Assim como tem água potável, o Brasil possui uma extensa costa. A dessalinização é um processo conhecido há muito tempo, mas pouco usado até hoje. Por quê?
A dessalinização é uma excelente fonte de água de alta qualidade. Mas deve ser usada como último recurso e não como fonte primária por conta do alto custo. Em qualquer lugar onde haja cidades populosas a uma distância de até 160 quilômetros da costa do mar, dessalinização pode ser um ajuste. Mas a conservação e a agricultura inteligente, com a reutilização de águas residuais tratadas, devem ser usadas primeiro.
O senhor falou em agricultura. O Brasil é um país agrícola. Quais tecnologias podem reduzir o consumo de água sem comprometer a produção de alimentos?
A melhor tecnologia para o cultivo de alimentos tentando poupar água é a irrigação por gotejamento. Atualmente, apenas uma pequena minoria da agricultura brasileira usa qualquer irrigação, e se utiliza muito pouco o método do gotejamento. A maioria dos agricultores irriga por inundação ou alguma forma de sprinklers (duas técnicas que perdem água na evaporação). Há estimativas de que a agricultura de irrigação do Brasil poderia crescer 600%. Valeria a pena o governo e os agricultores se familiarizarem com a irrigação por gotejamento. Ela usa menos água, perde pouco ou nada para a evaporação, leva a maiores rendimentos e ajuda a reduzir a poluição nos rios, pois evita o escoamento do fertilizante.
Hoje, há racionamento em Brasília. Como as campanhas de uso racional são efetivas?
Eu não sou um grande fã de reduzir a oferta através do racionamento. Uma abordagem mais inteligente, penso eu, é usar mecanismos de preços e de mercado para regular o consumo. O problema é que, quando a água é cobrada pelo preço real, há queixas — muitas vezes apropriadas — sobre a equidade e que a água é um direito universal. Então, é necessário a mistura dos dois.
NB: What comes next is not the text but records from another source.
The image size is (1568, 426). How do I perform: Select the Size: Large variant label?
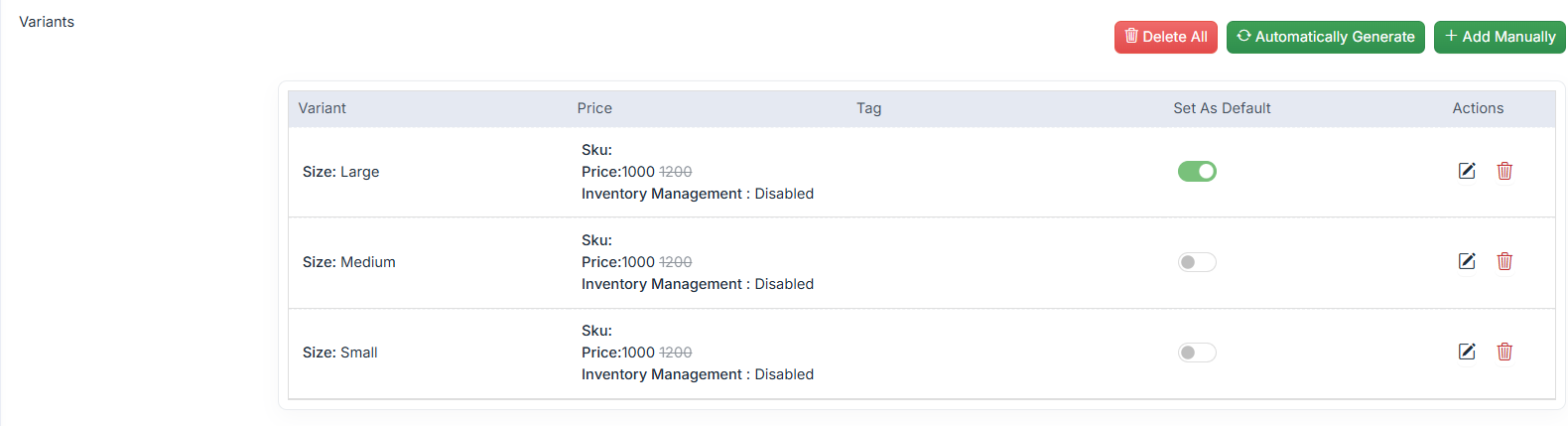click(340, 172)
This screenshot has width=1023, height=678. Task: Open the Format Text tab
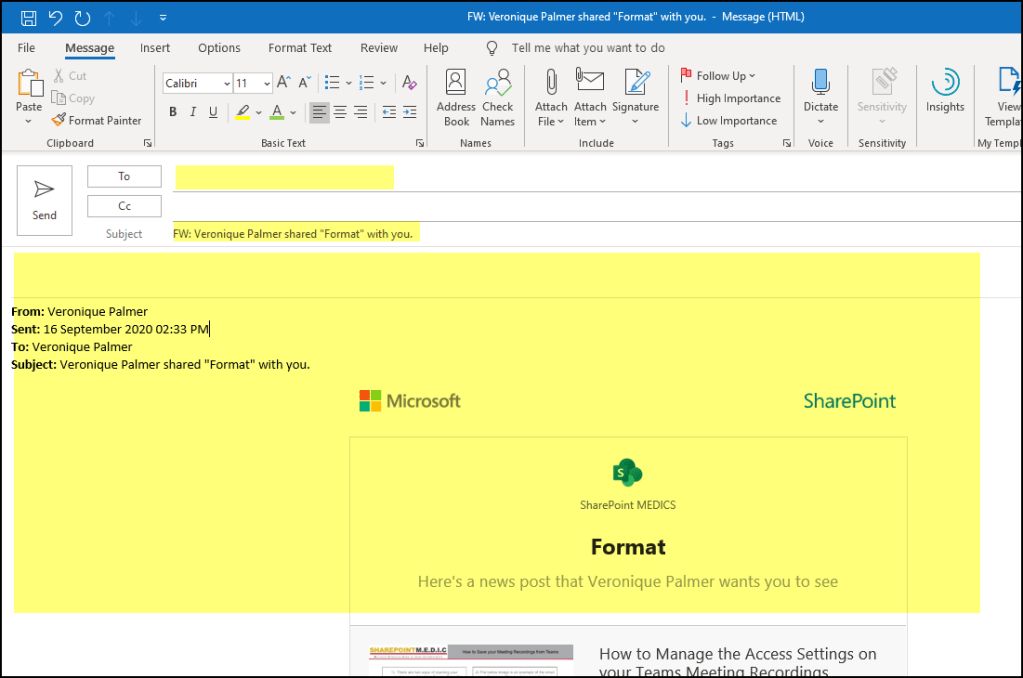300,48
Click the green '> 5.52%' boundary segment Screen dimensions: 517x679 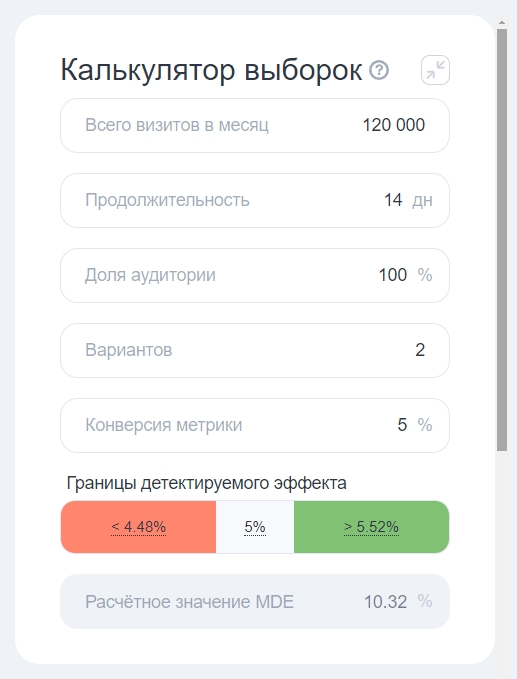click(372, 527)
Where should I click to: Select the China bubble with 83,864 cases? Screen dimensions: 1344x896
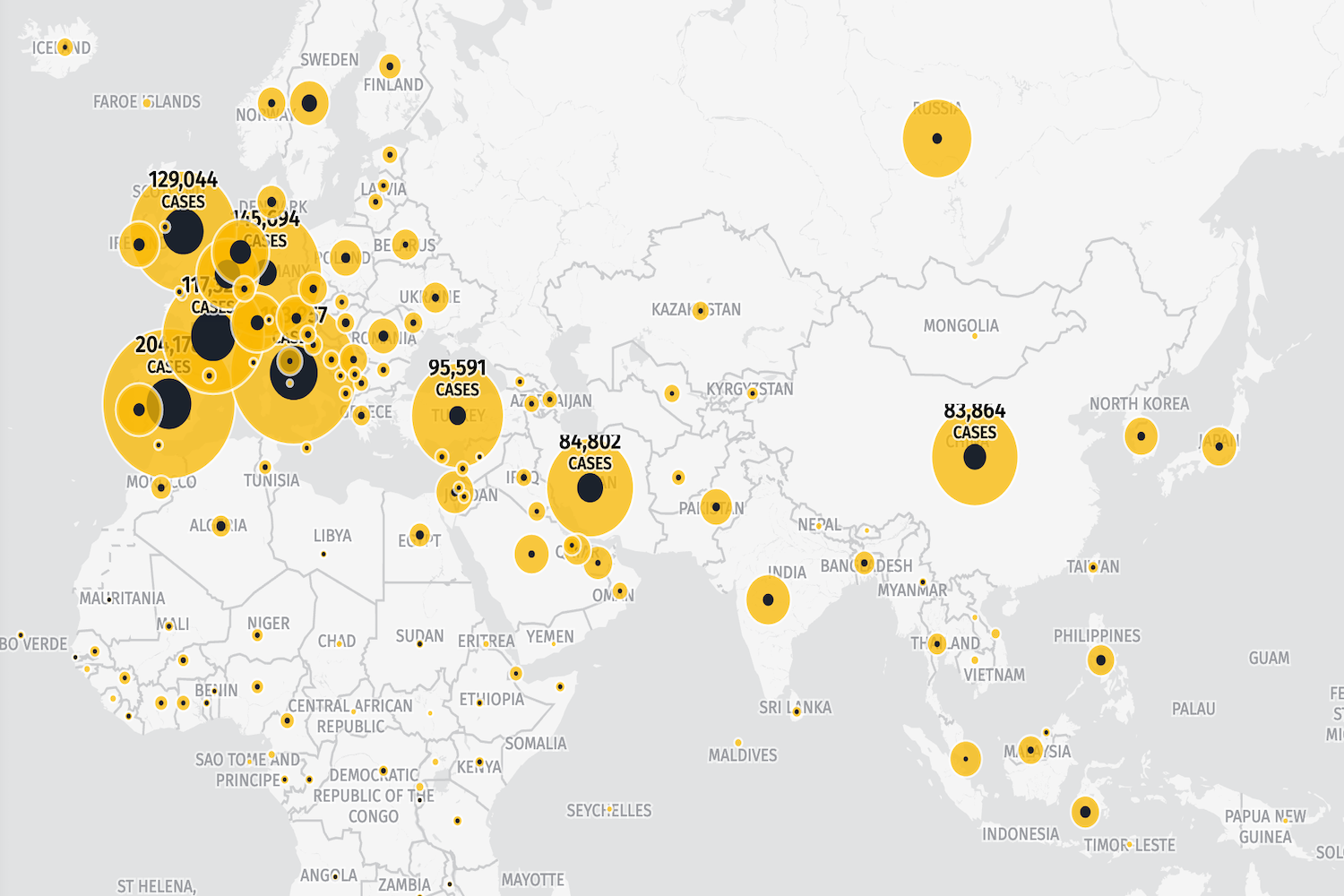click(x=974, y=457)
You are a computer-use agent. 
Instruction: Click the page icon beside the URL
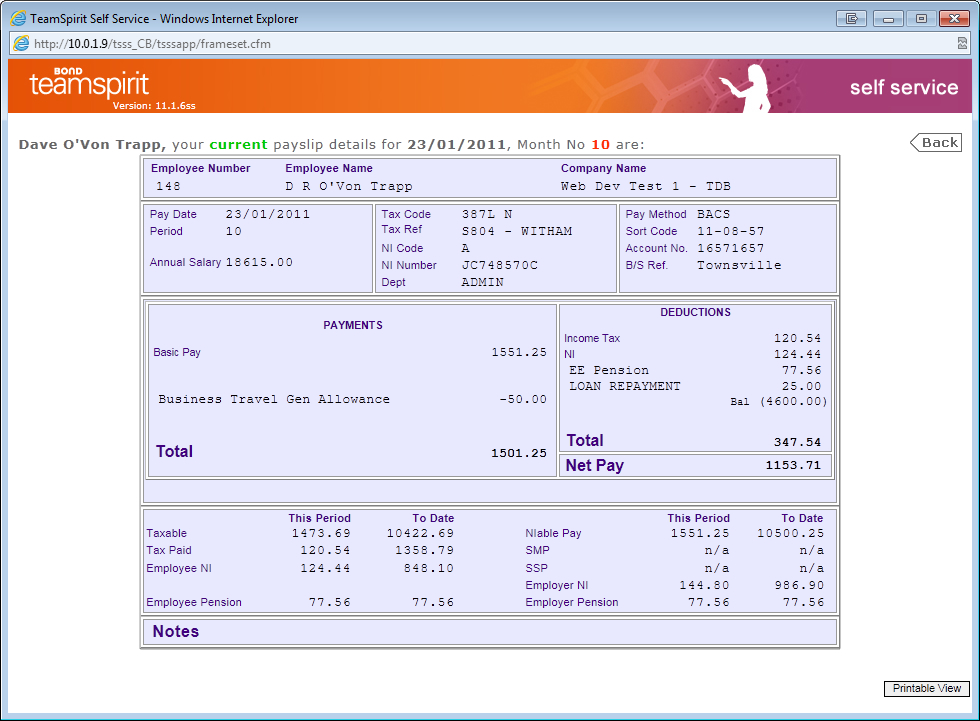pos(21,44)
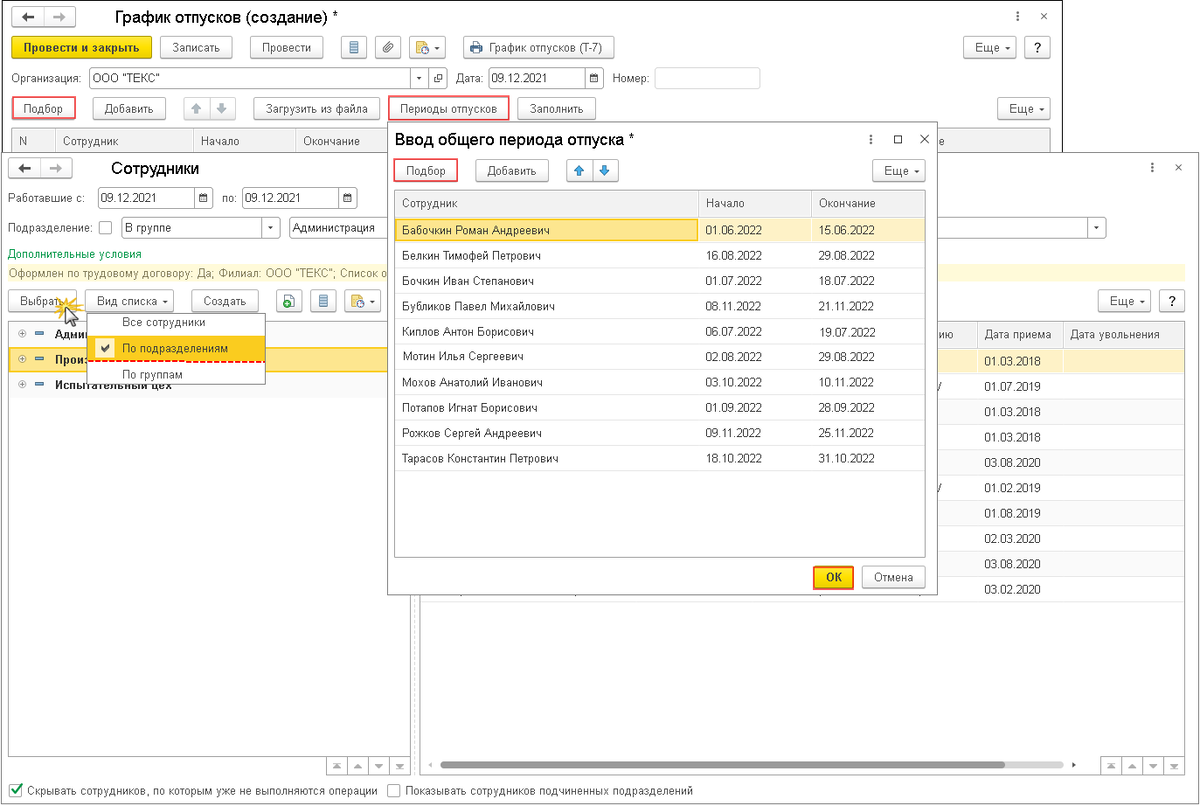The image size is (1200, 806).
Task: Choose Все сотрудники in view menu
Action: (164, 322)
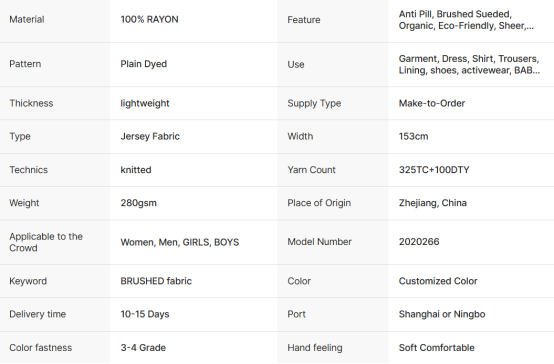Select the Soft Comfortable hand feeling value
This screenshot has width=554, height=364.
tap(437, 348)
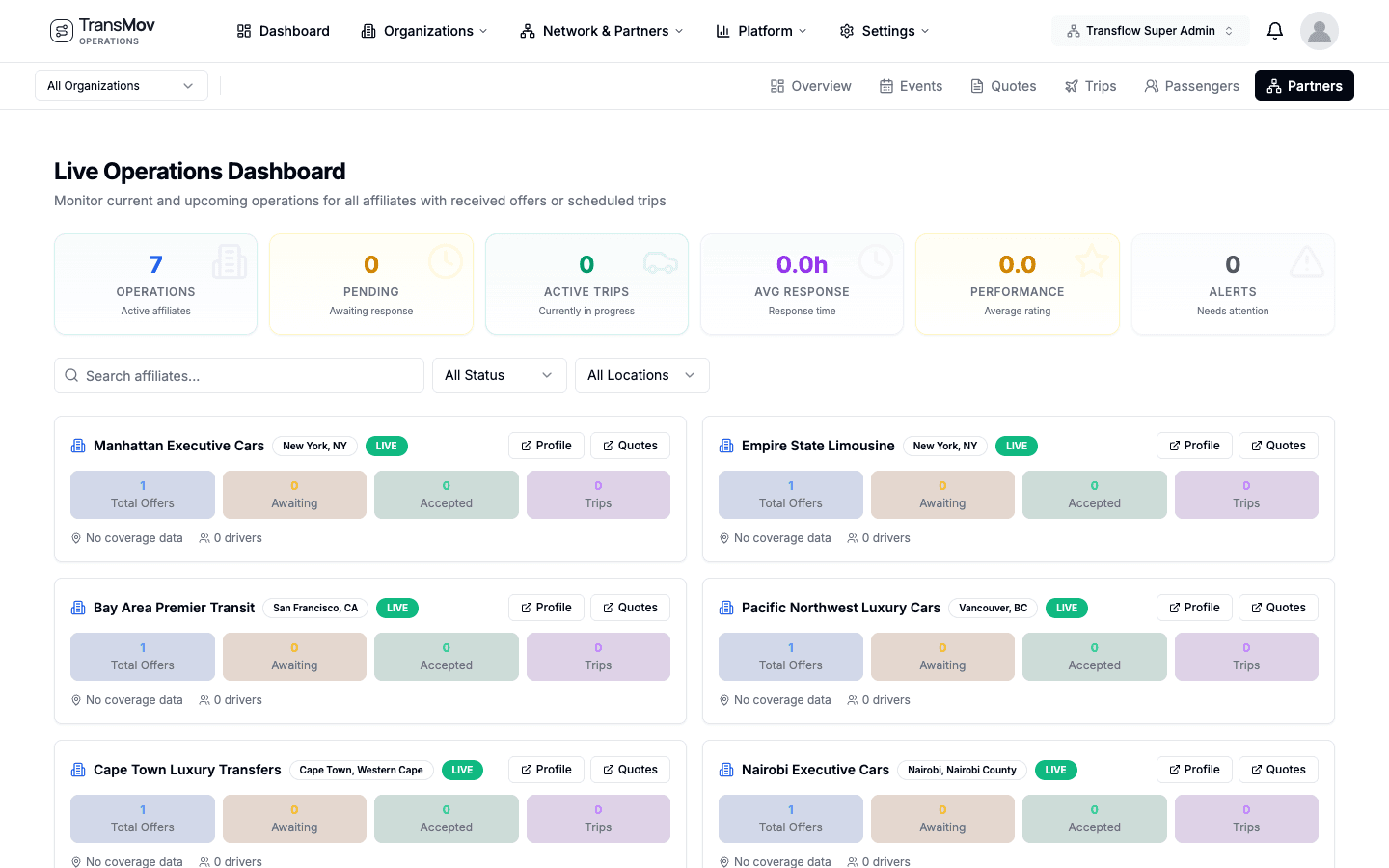Click the LIVE status badge on Cape Town Luxury Transfers
This screenshot has width=1389, height=868.
(x=462, y=770)
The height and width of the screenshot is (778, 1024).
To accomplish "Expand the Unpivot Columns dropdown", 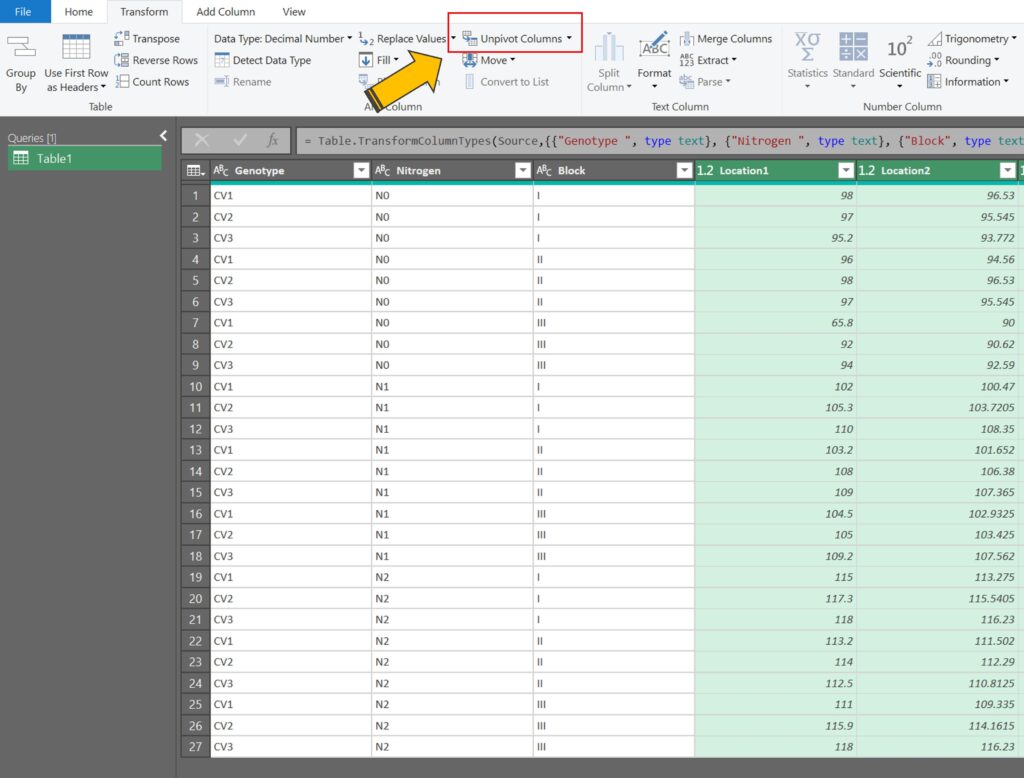I will point(569,39).
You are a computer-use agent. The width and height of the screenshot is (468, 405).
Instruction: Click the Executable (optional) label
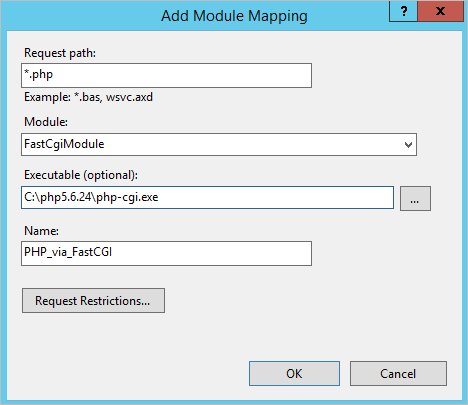(81, 175)
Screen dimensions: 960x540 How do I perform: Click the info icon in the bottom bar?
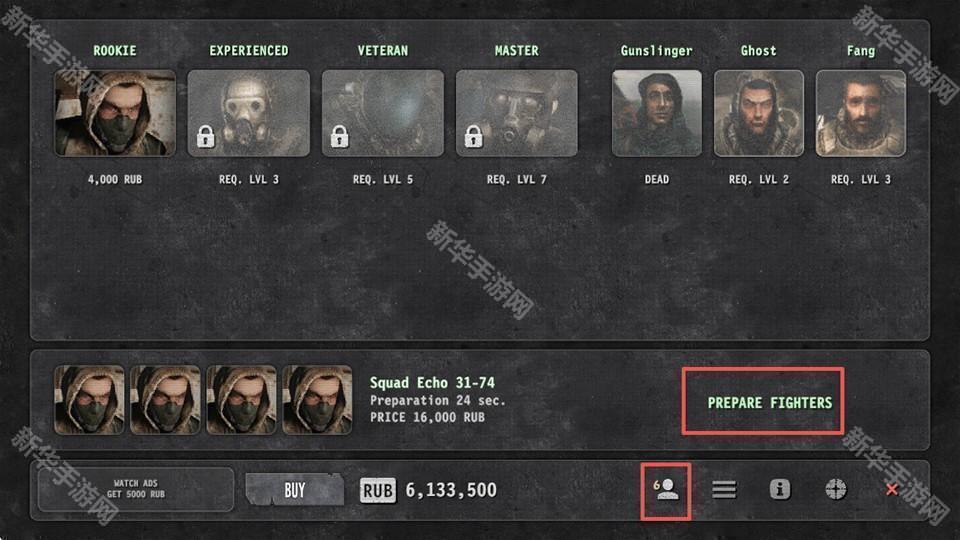(x=779, y=489)
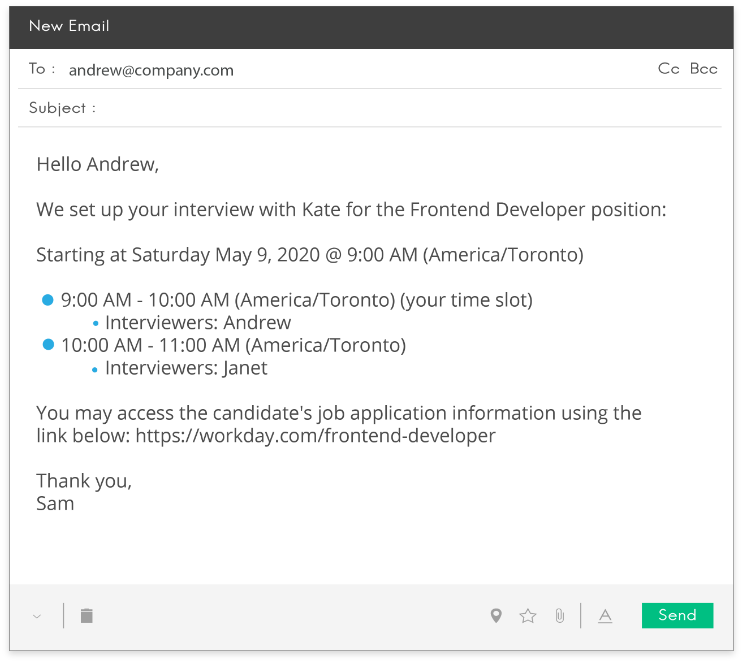Viewport: 743px width, 663px height.
Task: Click the New Email title bar
Action: pyautogui.click(x=370, y=26)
As pessoas pobres devem receber vales de água da mesma forma que recebem subsídios de comida ou aluguel, mas a sociedade como um todo deve pagar o preço total.
No Brasil, a produção de energia depende da água, porém, nos últimos cinco anos, não houve chuvas suficientes para encher reservatórios. Essa escassez é uma tendência?
Ninguém sabe com certeza, mas é preocupante. Parece que, mesmo que tenhamos alguns períodos muito úmidos, a probabilidade é que a temperatura esteja aumentando, e que haverá escassez de água em muitos lugares no Brasil e em todo o mundo. Já que parte significativa da produção de energia se baseia em ter quantidades abundantes de água para geradores hidrelétricos ou para refrigerar, precisamos conservar os recursos que temos e desenvolver novas tecnologias que levem em conta a possibilidade de episódios de escassez de água. Para uma economia dinâmica como a do Brasil, escassez de água para a energia pode criar um sério impedimento para o crescimento.